The scientific head of the Canary Islands Air Quality Laboratory and IPNA-CSIC researcher, Sergio Rodríguez, explained that it will make it possible to “find out the origin and chemical composition” of the particles that are breathed in the archipelago. “It will quantify how much emissions from cars, ships, industrial production and desert dust haze contribute to the levels of PM10 and PM2.5 particles in the ambient air of the Canary Islands.
In addition, it will determine how much of this pollution originates in the Canary Islands and how much comes from surrounding regions, as the desert dust haze is mixed with pollutants (sulphate, organic aerosols and a cocktail of metals, among others) emitted by industry in North Africa, Rodríguez said.
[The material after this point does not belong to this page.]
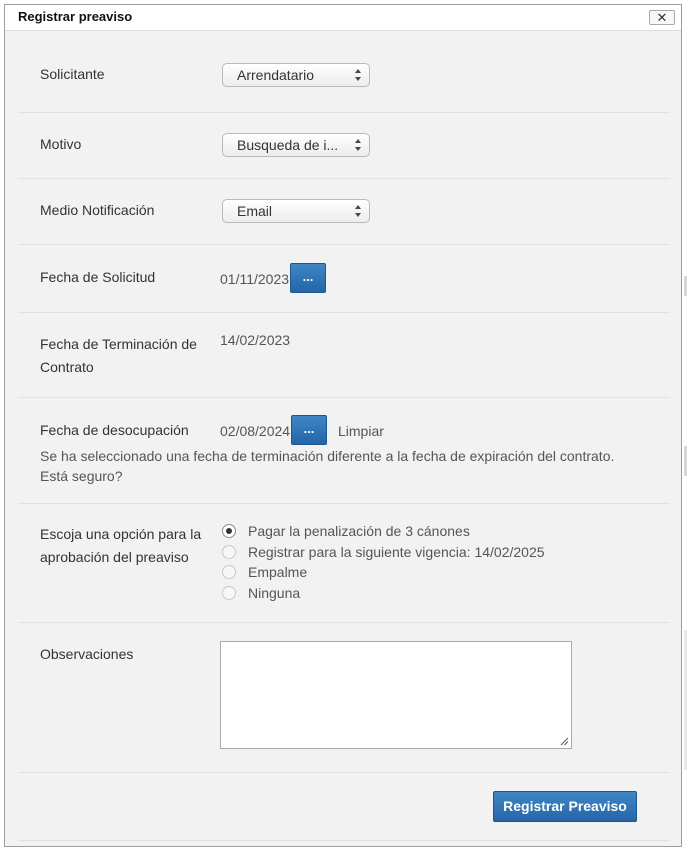 The height and width of the screenshot is (847, 687). I want to click on label-motivo: Motivo, so click(61, 144).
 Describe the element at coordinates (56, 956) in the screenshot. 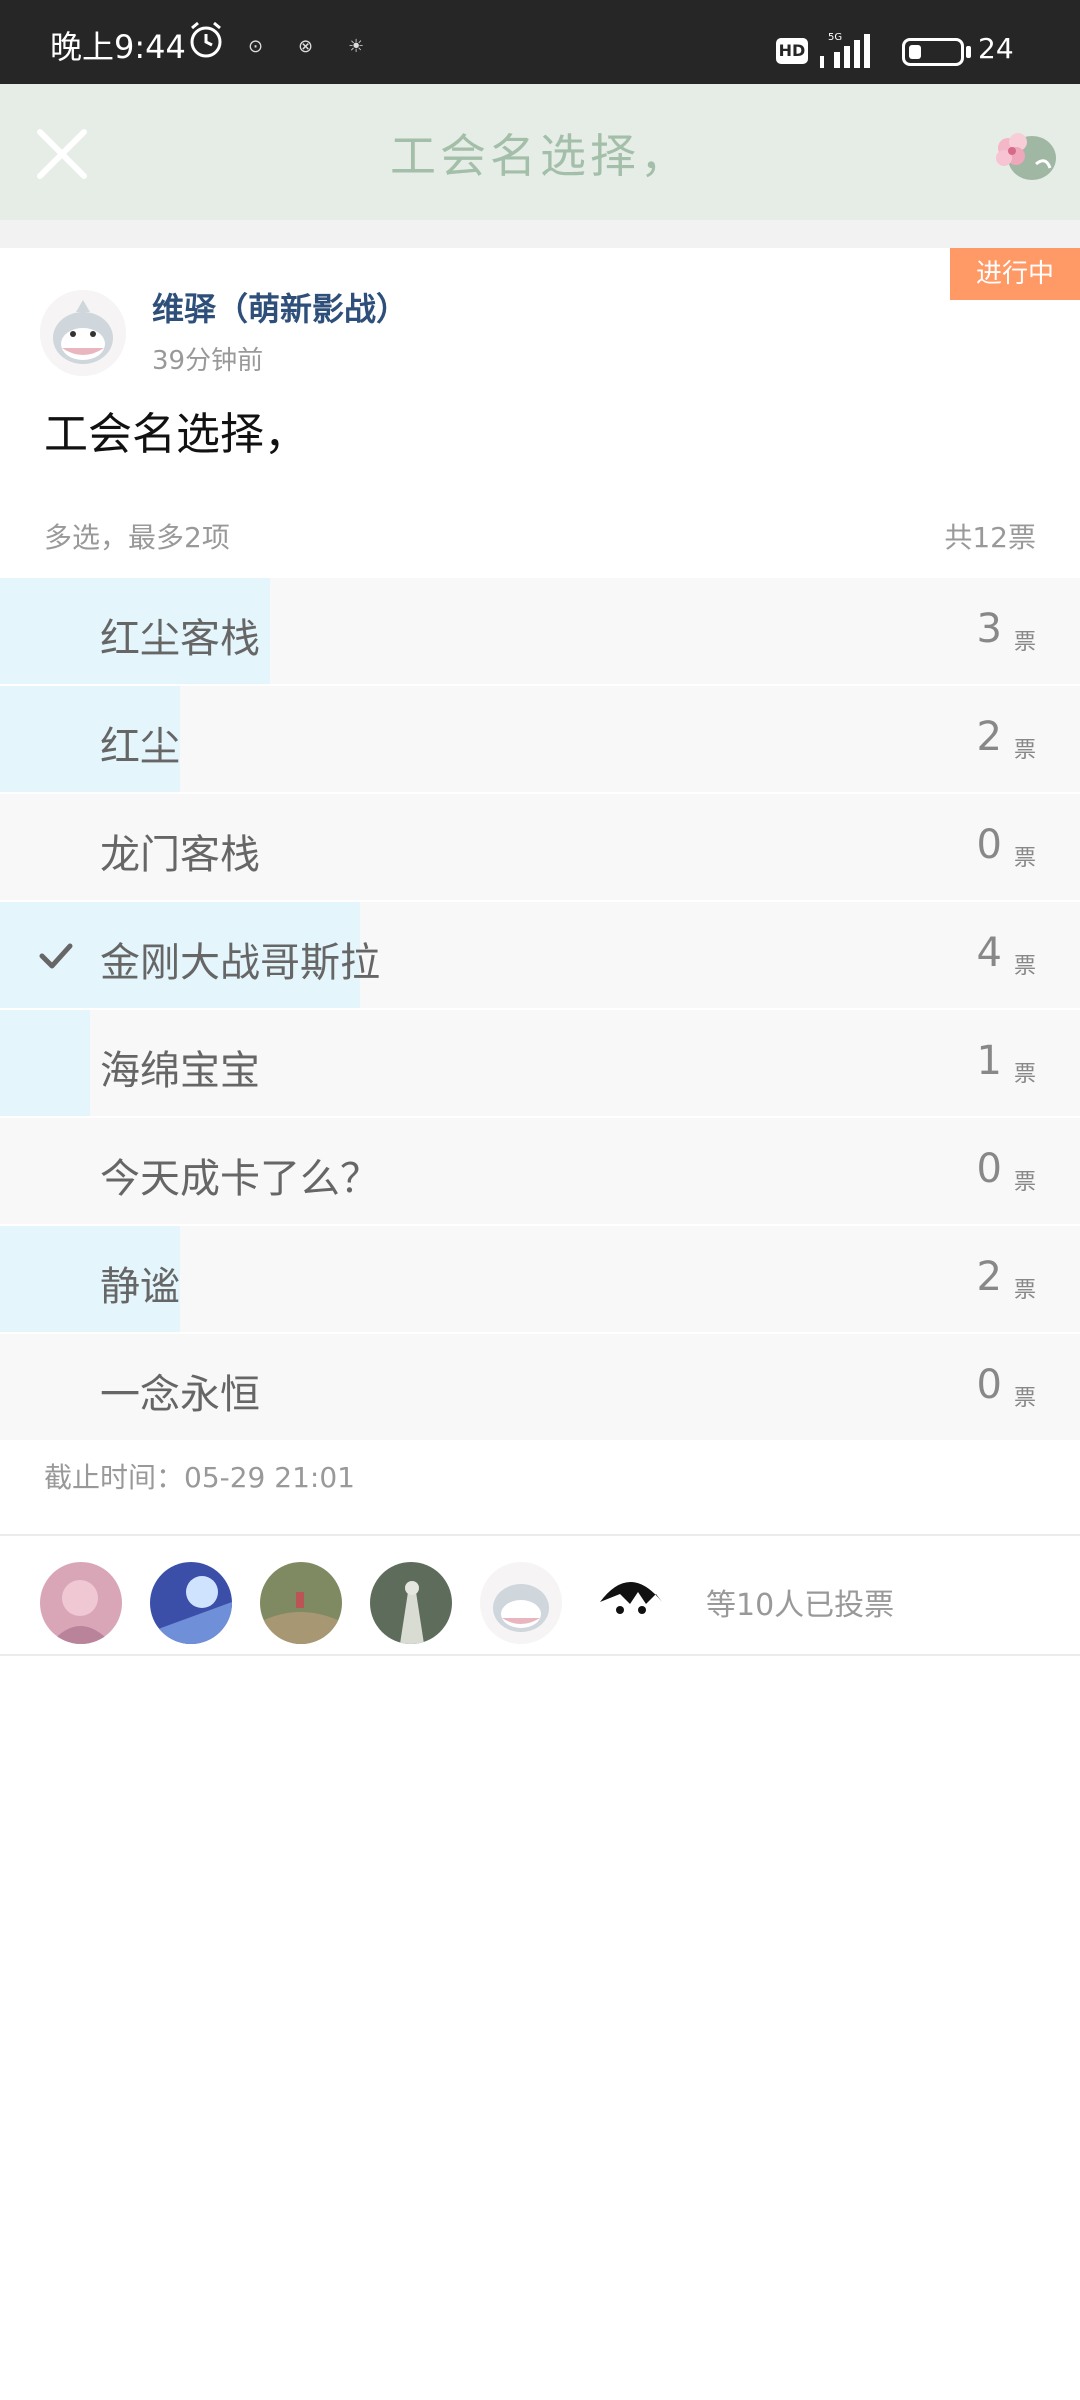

Climate variability and climate change are influencing the general circulation of the atmosphere, and therefore the patterns and intensity of Saharan desert dust events. “The Canary Islands is the region in the European Union with the highest levels of suspended particles, and it is not due to local pollution, hence the need for this infrastructure,” he said.
Desert dust calimas will be one of the main objects of study, as the variability of the composition of desert dust and other aerosols arriving in the Canary Islands will be studied. In recent years, the Islands have been affected by extreme atmospheric phenomena (2002, 2020, 2022 and February 2023), when extremely high concentrations of PM10 particles have been reached, with daily average values of more than 1,800 micrograms/m3, concentrations much higher than the 45 µg/m3 recommended by the WHO as a maximum limit.
The infrastructure will also be able to analyse the aerosols emitted in future volcanic eruptions, providing a rapid response to air quality crises such as the one experience on the island of La Palma in the wake of the volcano eruption.